Arts

Carey Mulligan 'utterly fearless' in provocative thriller Promising Young Woman

Carey Mulligan delivers a mesmerising Oscar-nominated performance as an avenging angel in Emerald Fennell's revenge thriller Promising Young Woman. Damon Smith reviews...

Promising Young Woman: Bo Burnham as Ryan and Carey Mulligan as Cassandra
Damon Smith

PROMISING YOUNG WOMAN (15, 113 mins) Thriller/Romance. Carey Mulligan, Bo Burnham, Alison Brie, Clancy Brown, Jennifer Coolidge, Laverne Cox, Alfred Molina, Chris Lowell, Connie Britton. Director: Emerald Fennell.

Released: April 16 (streaming exclusively on Sky Cinema)

OSCAR-nominated writer-director Emerald Fennell sharpens her claws with a provocative thriller that draws blood from the efforts of an avenging angel (Carey Mulligan) to dole out the justice denied to her best friend in the aftermath of a sexual assault.

Having just picked up the Bafta for Best British Film, Promising Young Woman strikes a sickening chord, especially when refracted through the prism of recent events, culminating in arguably the most harrowing scene of the year at a boozy bachelor party underscored by a deliciously discordant orchestral arrangement of Britney Spears' Toxic.

Mulligan issues the central character's ferocious, primal screams with unwavering commitment. She performs one stunt that we watch while cresting waves of nausea and slack-jawed despair.

The film's twisted sense of humour is as dark as the war-paint mascara that she etches around her bloodshot eyes to complement deliberately smeared lipstick and affect the dishevelled disposition of a drunk woman unable to protect herself from lascivious predators who believe she is "just asking for it".

Tally scores and men's names, scrawled in red biro in a notebook, intimate a dark and intriguing facet, which writer-director Fennell chooses to keep off screen. By omitting one side of a complex story, it is easier to pull off her jaw-dropping coup de grace.

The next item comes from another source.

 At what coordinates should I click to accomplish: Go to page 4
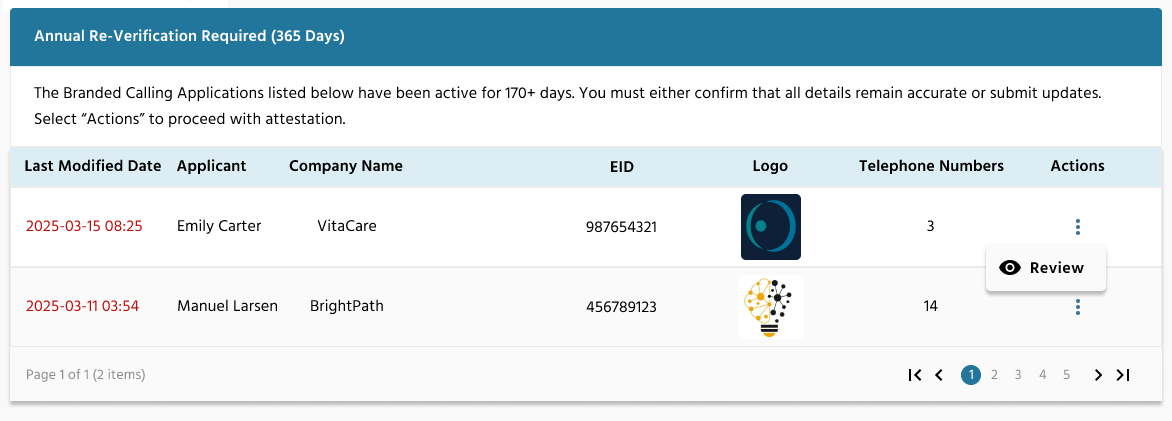[1043, 375]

However, the imbalance is a persistent niggle. Like the ferociously intelligent and driven central character who drops out of medical school when her life implodes, Promising Young Woman exercises restraint and holds itself back when I wish it would daringly and courageously go for broke.

Cassie Thomas (Mulligan) abandons dreams of studying medicine at Forrest University when her best friend Nina is raped by classmate Al Monroe (Chris Lowell) and the dean (Connie Britton) chooses to believe his version of events.

Now 30 and still living at home with her parents (Clancy Brown, Jennifer Coolidge), Cassie is haunted by the past, unable to forgive herself for not being at the party to protect Nina.

A chance encounter with university classmate Ryan Cooper (Bo Burnham), now a paediatric doctor, rubs fresh salt into unhealed wounds and sets Cassie on a collision course with Al's conspirators including his troubled lawyer (Alfred Molina).

Promising Young Woman chooses its polished words with care, burning off extraneous dramatic fat to retain a scorching laser-like focus on Cassie as she boards her runaway train fuelled by guilt.

Mulligan is utterly fearless, expertly removing the various masks that Cassie wears to protect herself. Her winning on-screen dynamic with Burnham would spark a delightful romcom in a cosier alternate universe.

Fennell's assurance behind the camera gives us the courage to stare unflinchingly into the abyss as Cassie makes the perilous descent, transfixed on eye-catching multi-coloured fingernails as they grab on for dear life, hoping to defy gravity and fix what is, sadly, beyond repair.